As per the title, I am looking to do a cross join with a table which performs an aggregation function and filters on a couple of variables within the table.
I have similar data to the following:
library(dplyr)
library(data.table)
library(sqldf)
sales <- data.frame(salesx = c(3000, 2250,850,1800,1700,560,58,200,965,1525)
,week = seq(from = 1, to = 10, by = 1)
,uplift = c(0.04)
,slope = c(100)
,carryover = c(.35))
spend <- data.frame(spend = seq(from = 1, to = 50000, by = 1))
tempdata <- merge(spend,sales,all=TRUE)
tempdata$singledata <- as.numeric(1)
And here is an example of what I am trying to accomplish via my sql based solution:
newdata <- sqldf("select a.spend, a.week,
sum(case when b.week > a.week
then b.salesx*(b.uplift*(1-exp(-(power(b.singledata,b.week-a.week)/b.slope))))/b.spend
else 0.0 end) as calc3
from tempdata a, tempdata b
where a.spend = b.spend
group by a.spend,a.week")
This provides the results I want, but it is a little slow, particularly with my real dataset of around 1 million records. It would be great to have some advice on a) how to speed up the sqldf function; or b) using a more efficient data.table/dplyr approach (I can't get my head around the cross join/aggregation/filter trifecta problem).

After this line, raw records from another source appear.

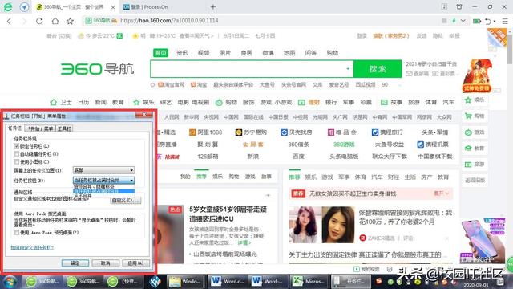Open the taskbar buttons combo box

[x=103, y=180]
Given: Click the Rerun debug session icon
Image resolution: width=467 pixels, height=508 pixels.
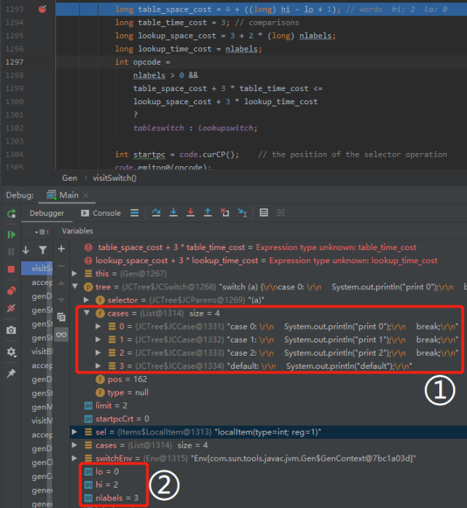Looking at the screenshot, I should 12,214.
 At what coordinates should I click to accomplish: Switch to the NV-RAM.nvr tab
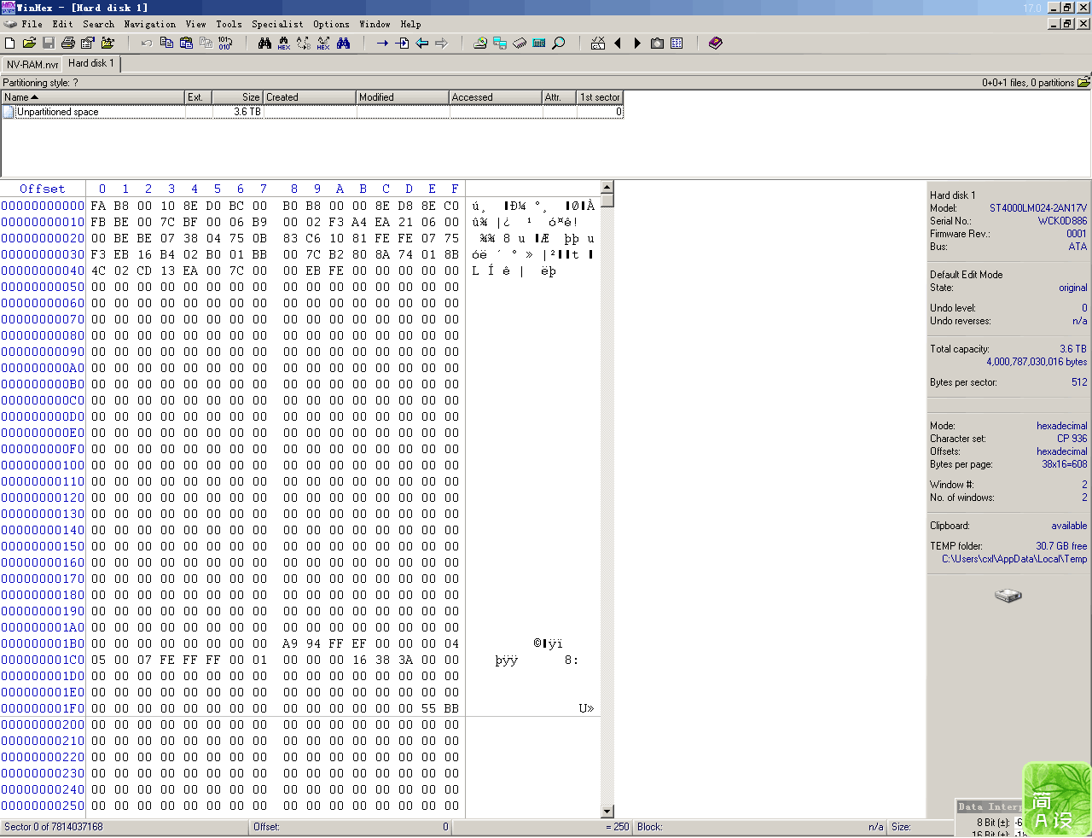pos(32,64)
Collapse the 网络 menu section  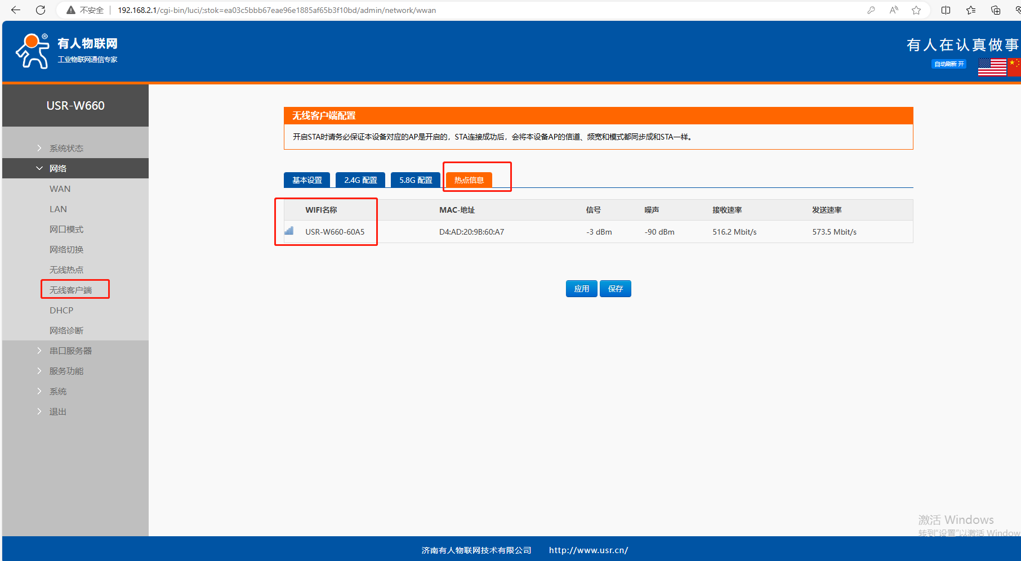coord(57,169)
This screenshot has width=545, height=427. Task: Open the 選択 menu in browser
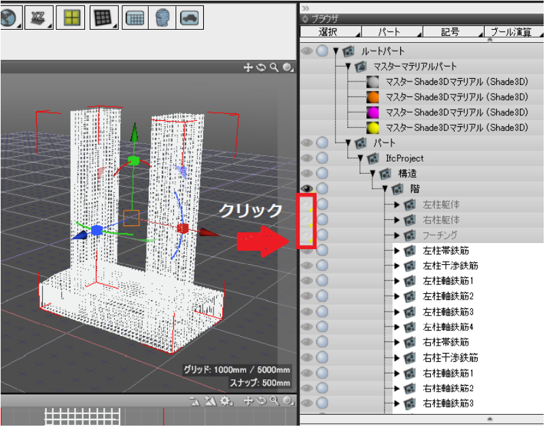click(328, 32)
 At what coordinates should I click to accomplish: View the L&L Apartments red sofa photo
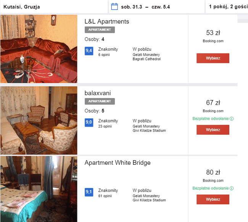(x=39, y=49)
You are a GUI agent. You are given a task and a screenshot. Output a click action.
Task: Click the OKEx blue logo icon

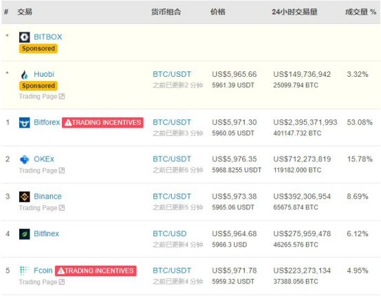tap(25, 159)
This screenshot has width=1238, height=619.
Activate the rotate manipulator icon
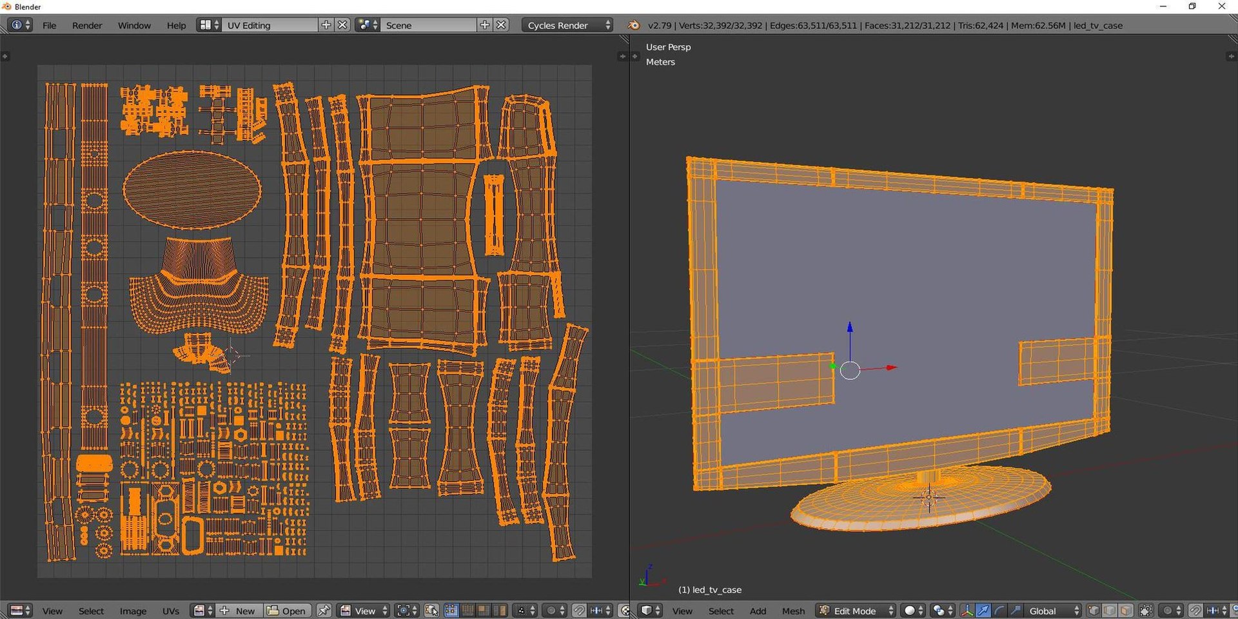[x=999, y=611]
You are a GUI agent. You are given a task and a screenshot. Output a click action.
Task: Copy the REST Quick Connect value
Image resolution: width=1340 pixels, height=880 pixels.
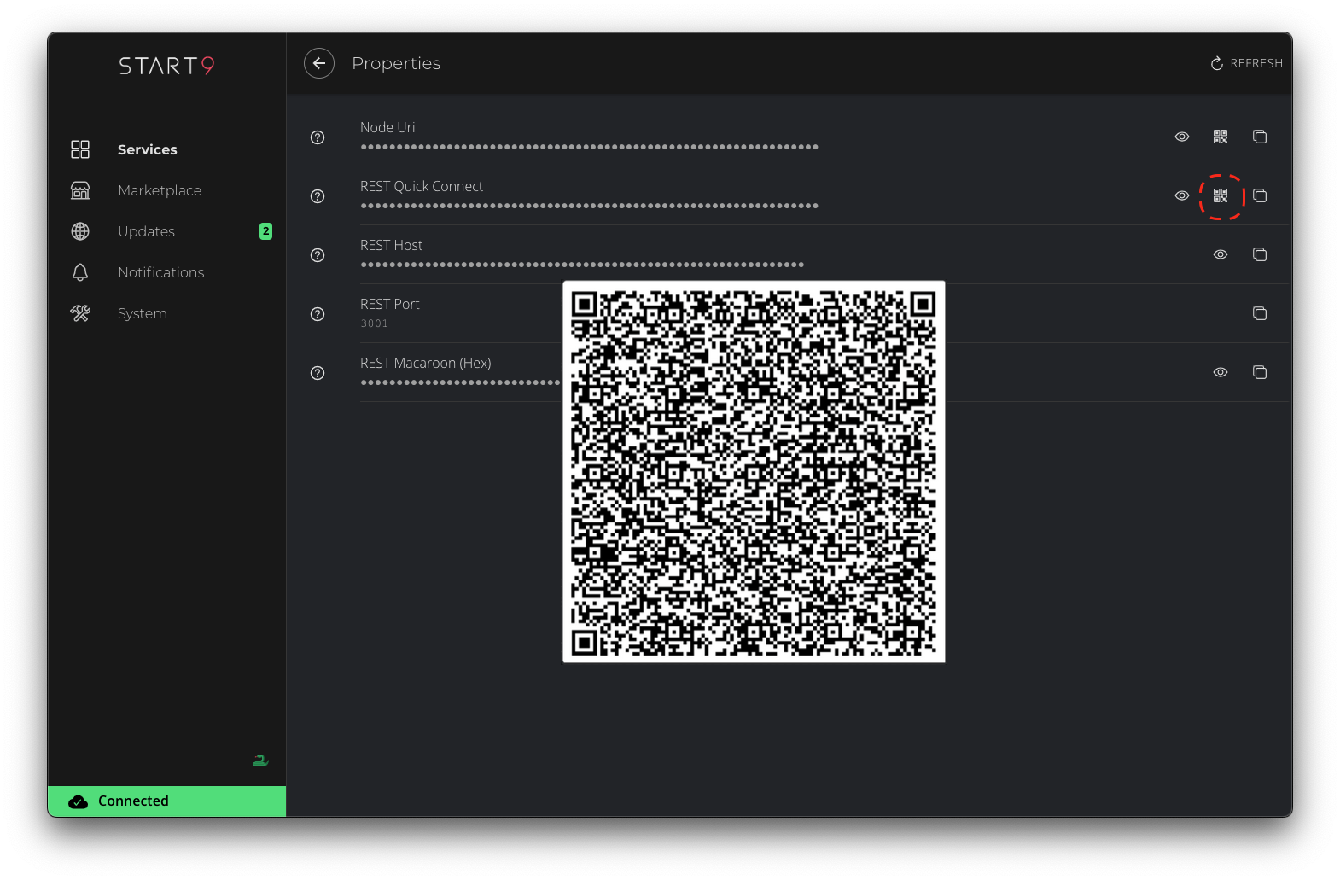click(1259, 195)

Clarity on non-equi join solution below:
I had a couple of questions about the non-equi join solution – output is fine and very quick. In looking to understand how the code worked, I broke it down like this:
breakdown <- setDT(tempdata)[tempdata, .(spend, uplift, slope,carryover,salesx, singledata, week, i.week,x.week, i.salesx,x.salesx, x.spend, i.spend), on=.(spend, week > week)]
Based on the breakdown, in order to be consistent with the original calculation, it should be:
x.salesx*(uplift*(1.0-exp(-(`^`(singledata,x.week-week)/slope))))/i.spend
The reason why this isn’t apparent is because with the example I used the ‘power’ part of the equation wasn’t really doing anything (always 1). The actual calc used is (adding a carryover variable to data):
SQL
b.salesx*(b.uplift*(1-exp(-(power((b.singledata*b.carryover),b.week-a.week)/b.slope))))/b.spend (sql)
My data.table solution
sum(salesx.y*(uplift.y*(1-exp(-((singledata.y*adstock.y)^(week.y-week.x)/slope.y))))/spend), by=list(spend, week.x)
However, I am unable to get this working with the non equi join solution when adding the ‘carryover’ variable ie.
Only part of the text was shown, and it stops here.